Here, a goroutine obtains its ligand work tasks from a channel ligands (created and filled during the “task generation” stage), similarly to the work queue tasks in the C++11 threads implementation. Also, that ligand and its score are sent to the channel pairs discussed above.

Further Notes

  • The use of Go’s channel feature made some key parts of the Go code more concise, as seen above. For example, highlighted sections above show that we needed fewer lines of (arguably) less complex code to process a ligand and produce a Pair in the Go code than in the C++11 threads code. Also, the Go runtime manages thread creation implicitly, somewhat like OpenMP, whereas we must allocate and manage C++11 threads explicitly.

  • Using channels also simplified the synchronization logic in our Go implementation.
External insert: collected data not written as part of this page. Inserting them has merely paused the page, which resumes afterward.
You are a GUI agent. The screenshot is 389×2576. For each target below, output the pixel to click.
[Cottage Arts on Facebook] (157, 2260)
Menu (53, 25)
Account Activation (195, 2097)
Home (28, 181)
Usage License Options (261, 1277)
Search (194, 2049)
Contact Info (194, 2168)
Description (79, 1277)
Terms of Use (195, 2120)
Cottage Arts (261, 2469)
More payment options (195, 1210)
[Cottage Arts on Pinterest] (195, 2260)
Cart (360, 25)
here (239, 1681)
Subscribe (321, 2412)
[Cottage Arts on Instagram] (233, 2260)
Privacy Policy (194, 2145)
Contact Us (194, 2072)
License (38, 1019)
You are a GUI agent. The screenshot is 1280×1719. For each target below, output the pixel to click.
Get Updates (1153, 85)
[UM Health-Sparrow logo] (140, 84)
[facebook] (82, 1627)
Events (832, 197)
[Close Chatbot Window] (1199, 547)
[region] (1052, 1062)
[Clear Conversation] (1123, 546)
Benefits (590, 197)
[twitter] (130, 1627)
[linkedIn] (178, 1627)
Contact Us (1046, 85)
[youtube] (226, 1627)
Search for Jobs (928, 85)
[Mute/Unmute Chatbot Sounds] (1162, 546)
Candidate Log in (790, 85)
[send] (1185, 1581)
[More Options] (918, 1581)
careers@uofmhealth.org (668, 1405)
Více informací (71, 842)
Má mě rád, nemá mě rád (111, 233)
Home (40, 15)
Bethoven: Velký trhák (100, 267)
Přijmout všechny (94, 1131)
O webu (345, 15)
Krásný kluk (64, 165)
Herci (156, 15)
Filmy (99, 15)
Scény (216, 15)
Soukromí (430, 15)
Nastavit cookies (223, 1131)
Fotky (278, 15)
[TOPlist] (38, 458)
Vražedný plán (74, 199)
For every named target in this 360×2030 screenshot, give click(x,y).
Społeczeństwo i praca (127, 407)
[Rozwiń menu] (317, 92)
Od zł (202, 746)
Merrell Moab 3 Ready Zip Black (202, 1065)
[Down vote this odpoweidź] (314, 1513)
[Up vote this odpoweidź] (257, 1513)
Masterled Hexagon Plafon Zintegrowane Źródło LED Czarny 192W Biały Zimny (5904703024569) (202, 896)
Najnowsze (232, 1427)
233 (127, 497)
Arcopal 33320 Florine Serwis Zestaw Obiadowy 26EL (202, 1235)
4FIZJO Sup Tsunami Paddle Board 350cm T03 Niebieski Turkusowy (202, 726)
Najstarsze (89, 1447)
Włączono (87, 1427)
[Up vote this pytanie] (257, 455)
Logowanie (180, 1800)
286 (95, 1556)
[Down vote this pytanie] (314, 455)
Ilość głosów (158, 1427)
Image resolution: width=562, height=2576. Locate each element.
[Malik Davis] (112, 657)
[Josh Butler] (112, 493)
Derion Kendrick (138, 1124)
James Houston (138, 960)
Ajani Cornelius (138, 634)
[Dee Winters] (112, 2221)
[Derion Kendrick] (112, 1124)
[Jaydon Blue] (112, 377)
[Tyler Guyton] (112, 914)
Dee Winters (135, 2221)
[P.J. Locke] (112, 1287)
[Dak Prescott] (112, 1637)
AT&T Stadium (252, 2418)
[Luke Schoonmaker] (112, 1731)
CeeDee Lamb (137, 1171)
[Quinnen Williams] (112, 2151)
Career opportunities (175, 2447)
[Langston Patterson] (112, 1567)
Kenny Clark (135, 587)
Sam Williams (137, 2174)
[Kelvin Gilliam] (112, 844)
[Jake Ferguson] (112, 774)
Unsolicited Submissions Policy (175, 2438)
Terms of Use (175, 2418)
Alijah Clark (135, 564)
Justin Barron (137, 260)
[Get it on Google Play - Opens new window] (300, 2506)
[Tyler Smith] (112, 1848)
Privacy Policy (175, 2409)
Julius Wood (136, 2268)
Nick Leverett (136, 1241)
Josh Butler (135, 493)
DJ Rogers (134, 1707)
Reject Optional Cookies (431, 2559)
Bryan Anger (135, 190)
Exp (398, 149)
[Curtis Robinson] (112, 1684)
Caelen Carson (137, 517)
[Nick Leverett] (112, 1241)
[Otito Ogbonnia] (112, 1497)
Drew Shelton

    • We used (thread-safe) Go channels in place of the task queue tasks and the vector of Pair pairs to manage the flow of our data. Reasoning with the send and receive operations on channels is at least as easy as reasoning about queue and vector operations.
    • The C++11 threads implementation used TBB concurrent_bounded_queue instead of concurrent_queue because of the availability of a blocking pop() operation, so that one could modify dd_threads.cpp to include dynamic ligand generation in a straightforward and correct way, and used a value SENTINEL to detect when ligands were actually exhausted. Go channels provide these features in a simpler and readily understood way.
  • Just after the “map” stage, the Go implementation stores all Pairs in the channel pairs into an array for sorting. We cannot store into that array directly during the parallel “map” stage, since that array is not thread-safe.

Questions for exploration

  • Compile and run dd_go.go, and compare its performance to dd_serial.cpp and to other parallel implementations.
  • For further ideas, see exercises for other parallel implementations.